The chamber procedure is not without dangers. Chambers of judges selected by the parties to a dispute are arbitral in character rather than genuinely adjudicatory. Decisions by chambers consisting of a minority of judges or judges from the same region may not be recognized as binding precedents by the full Court in later cases. In litigation involving states from one particular region, a party-selected chamber could end up consisting of judges only from that region or legal culture. The use of chambers also could threaten the unity of the Court. These dangers must be avoided.
Clearly, states may be more willing to accept the Court's jurisdiction if they can participate in determining the judges who constitute the ad hoc chamber. However, the chamber procedure should be modified in ways that address these dangers. One way to do this would be to require the President of the Court to appoint a member to serve on a chamber with the members of the Court selected by the parties to the dispute.

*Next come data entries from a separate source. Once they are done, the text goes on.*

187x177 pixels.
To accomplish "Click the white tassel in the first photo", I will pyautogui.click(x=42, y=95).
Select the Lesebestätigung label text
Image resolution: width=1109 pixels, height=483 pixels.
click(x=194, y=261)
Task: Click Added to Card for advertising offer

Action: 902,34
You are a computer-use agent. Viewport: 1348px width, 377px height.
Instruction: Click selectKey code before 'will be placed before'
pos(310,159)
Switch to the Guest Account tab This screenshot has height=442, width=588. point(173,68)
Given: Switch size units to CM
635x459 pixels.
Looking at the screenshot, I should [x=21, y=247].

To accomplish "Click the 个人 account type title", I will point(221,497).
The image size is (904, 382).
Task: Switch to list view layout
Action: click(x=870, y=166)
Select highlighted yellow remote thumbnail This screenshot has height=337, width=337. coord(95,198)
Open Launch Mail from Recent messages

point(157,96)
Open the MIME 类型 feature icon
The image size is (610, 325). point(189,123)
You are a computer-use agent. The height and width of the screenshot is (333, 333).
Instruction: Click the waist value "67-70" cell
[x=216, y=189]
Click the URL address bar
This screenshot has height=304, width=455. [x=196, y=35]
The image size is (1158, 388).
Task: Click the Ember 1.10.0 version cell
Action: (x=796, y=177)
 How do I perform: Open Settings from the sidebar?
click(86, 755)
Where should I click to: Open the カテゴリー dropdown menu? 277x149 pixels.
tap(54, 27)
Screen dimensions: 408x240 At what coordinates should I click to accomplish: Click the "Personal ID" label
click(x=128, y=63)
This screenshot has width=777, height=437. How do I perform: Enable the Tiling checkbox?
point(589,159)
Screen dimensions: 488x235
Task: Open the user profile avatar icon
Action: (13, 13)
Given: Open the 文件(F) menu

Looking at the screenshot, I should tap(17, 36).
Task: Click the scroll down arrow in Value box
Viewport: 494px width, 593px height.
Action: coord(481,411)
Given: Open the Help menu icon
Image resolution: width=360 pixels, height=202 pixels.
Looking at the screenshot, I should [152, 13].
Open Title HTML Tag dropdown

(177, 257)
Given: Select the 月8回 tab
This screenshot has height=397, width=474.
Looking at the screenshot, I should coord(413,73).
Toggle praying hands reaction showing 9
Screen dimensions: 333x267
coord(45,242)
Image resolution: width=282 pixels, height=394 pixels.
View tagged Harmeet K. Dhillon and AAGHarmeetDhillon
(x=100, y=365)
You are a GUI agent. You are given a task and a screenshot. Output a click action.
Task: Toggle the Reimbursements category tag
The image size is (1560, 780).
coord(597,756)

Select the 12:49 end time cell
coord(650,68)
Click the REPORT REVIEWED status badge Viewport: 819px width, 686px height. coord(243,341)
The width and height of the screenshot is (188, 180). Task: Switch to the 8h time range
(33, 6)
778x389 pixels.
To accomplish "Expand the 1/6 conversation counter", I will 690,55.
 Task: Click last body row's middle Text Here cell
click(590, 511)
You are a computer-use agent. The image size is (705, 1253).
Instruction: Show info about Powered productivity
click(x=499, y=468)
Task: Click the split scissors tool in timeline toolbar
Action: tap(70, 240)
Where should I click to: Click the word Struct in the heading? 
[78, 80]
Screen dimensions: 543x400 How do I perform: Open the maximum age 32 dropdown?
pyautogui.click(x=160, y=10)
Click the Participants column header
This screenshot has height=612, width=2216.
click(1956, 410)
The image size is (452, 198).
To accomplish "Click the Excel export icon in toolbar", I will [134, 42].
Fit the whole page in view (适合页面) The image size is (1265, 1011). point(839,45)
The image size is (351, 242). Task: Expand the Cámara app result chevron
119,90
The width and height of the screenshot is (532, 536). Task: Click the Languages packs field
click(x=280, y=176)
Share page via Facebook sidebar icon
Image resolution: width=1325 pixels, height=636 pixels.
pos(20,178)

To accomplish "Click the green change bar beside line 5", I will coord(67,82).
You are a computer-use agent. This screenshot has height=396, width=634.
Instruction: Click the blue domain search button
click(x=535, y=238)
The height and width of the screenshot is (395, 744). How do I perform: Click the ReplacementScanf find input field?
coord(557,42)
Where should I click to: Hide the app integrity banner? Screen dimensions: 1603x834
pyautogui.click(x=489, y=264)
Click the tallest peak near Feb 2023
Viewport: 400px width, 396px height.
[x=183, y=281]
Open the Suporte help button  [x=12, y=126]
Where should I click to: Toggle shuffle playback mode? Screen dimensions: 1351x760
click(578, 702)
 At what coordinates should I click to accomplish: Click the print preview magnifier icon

Some states opt to remain outside the compulsory jurisdiction of the World Court because of the process for the selection and re-election of judges to the Court. Judges are elected by the General Assembly and the Security Council. Successful candidates must command the support of a majority in both fora. They are elected for nine years.
We would like to see introduced a system of screening of potential members of the Court for both jurisprudential skills and proven objectivity. This practice is already followed in many countries, which have processes for consultation with or even approval by independent national bodies before a person is elevated to high judicial office.
Such a system would not affect the involvement of all states through the General Assembly or displace the role of the Security Council in the political act of selection. It would mean judges were chosen from a slate of candidates who all have the required experience, skills, and independence of mind. Both the General Assembly and the Security Council would be free to ask for a further set of candidates.
We believe that this procedure would lead to a panel of judges that commanded the confidence all nations seek. Further consultations are needed on how precisely the screening process should be framed. Clearly it should involve eminent jurists of independent mind from all the regional groups of the United Nations, and consist of people who have no ambitions themselves to sit on or practise before the Court. National law societies of member-states could play a role in the process.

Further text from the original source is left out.